Titre original : The Nanny Diaries

Edition : J'ai lu

Nombre de pages : 380

 

 

 

Résumé

(Présentation de l'éditeur)

" " J'adore les enfants ! J'adore leurs petites mains et leurs petits souliers, les sandwiches au beurre de cacahuètes et avoir du beurre de cacahuètes dans mes cheveux [...], avoir du sable dons mon sac, les comptines niaises [...], le lait de soja, les doudous et le barrage de questions auxquelles nul ne saurait répondre - c'est vrai, au fait, pourquoi le ciel est bleu ? " Etudiante à New York, Nanny est engagée chez les X pour s'occuper de leur fils Grayer.

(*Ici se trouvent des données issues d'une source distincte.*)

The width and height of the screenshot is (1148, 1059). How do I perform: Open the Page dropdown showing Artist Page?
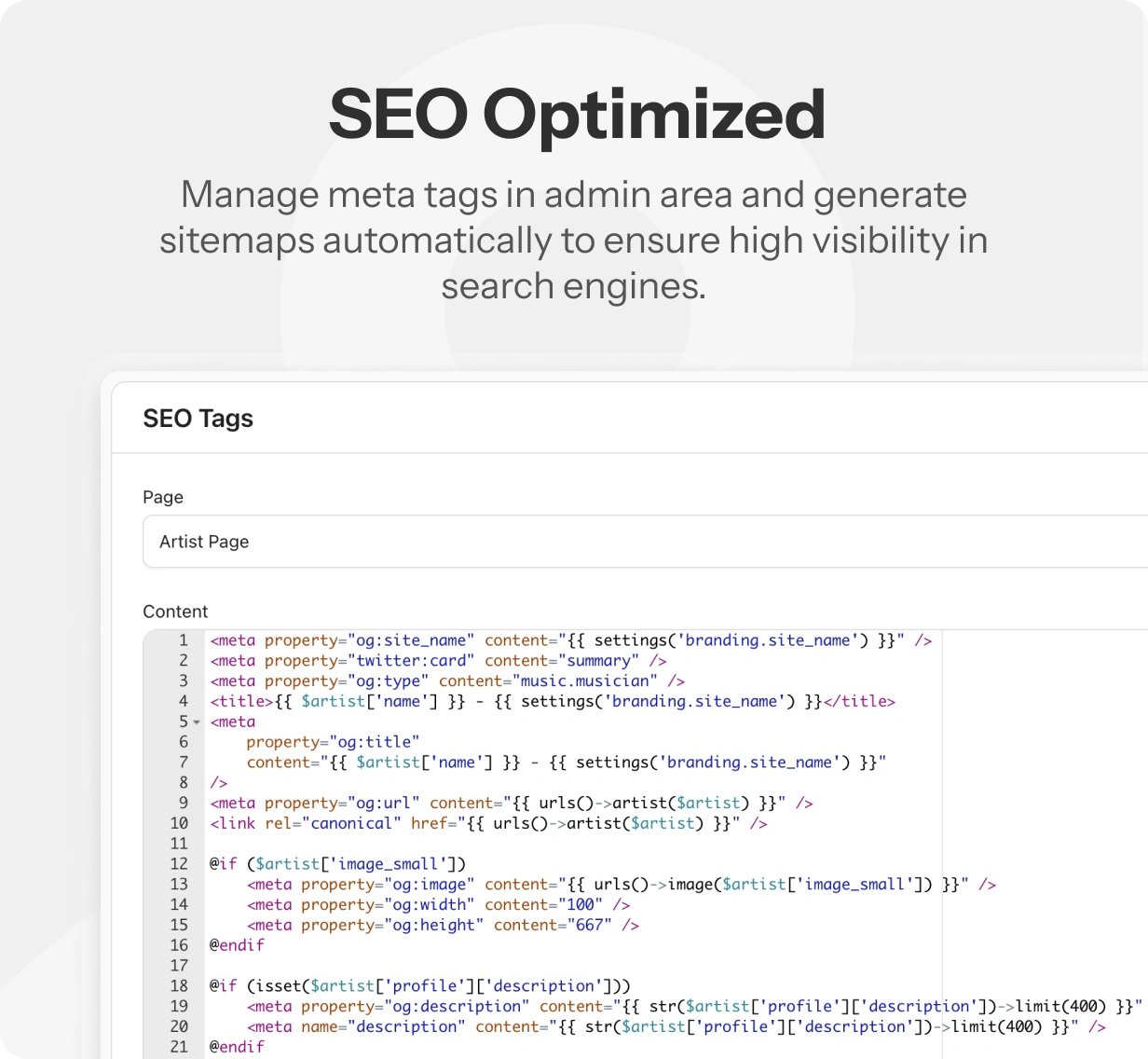(x=643, y=542)
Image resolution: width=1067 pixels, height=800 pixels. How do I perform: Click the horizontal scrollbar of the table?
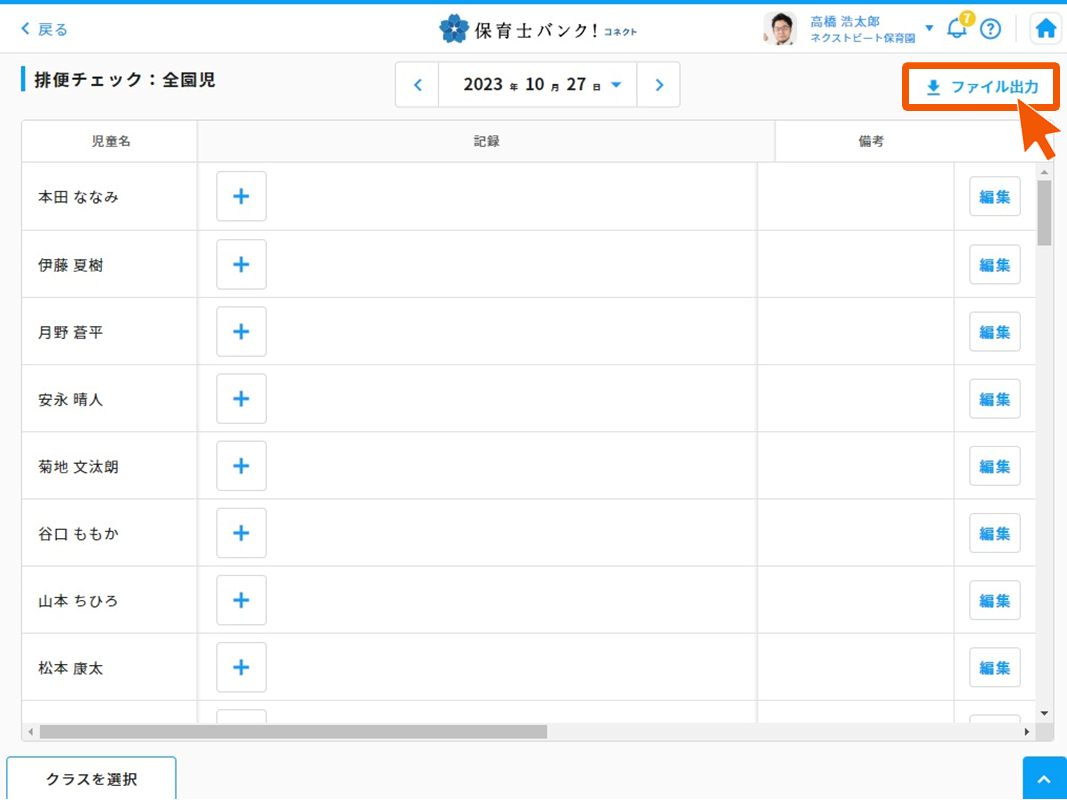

Mais elle n'imagine pas ce qui l'attend. Mme X est une bourgeoise radine, suractive et névrosée - option maniaco-dépressive - et Mr X préfère passer son temps au travail ou avec sa maîtresse : un beau couple de tortionnaires modernes... Au beau milieu de cette guerre psychologique, décrite avec humour et réalisme, Nanny atteindra-t-elle les objectifs qu'elle s'est fixés donner à Grayer les rudiments d'amour que ses parents ont été incapables de lui prodiguer... et, surtout, survivre ? "

 

Commentaire

Voilà un roman qui s'annonçait bien mais qui a tout de même fini par m'agacer...

Le début est très sympa. Nanny semble avoir la tête sur les épaules et ne pas se laisser "influencer" par ses employeurs. Mais, au plus on avance dans l'histoire, au plus le personnage principal devient agaçant. Pourquoi se laisser tyranniser par sa patronne alors que tout le monde lui conseille de laisser tomber cet emploi ? Pourquoi sacrifier ses études pour aider une femme qui n'en vaut pas la peine ? Je n'ai pas trop compris pourquoi Nanny changeait à ce point au fil des pages et, franchement, je n'ai pas trouvé que ce changement apportait un plus à la lecture, bien au contraire.

J'ai également relevé quelques incohérences dans le texte : des passages qui semblent avoir été écrits de manière précipitée. Problème de traduction ? Aucune idée, et comme je ne compte pas le lire en V.O. (le français me suffit pour celui-là) je ne le saurai sans doute jamais.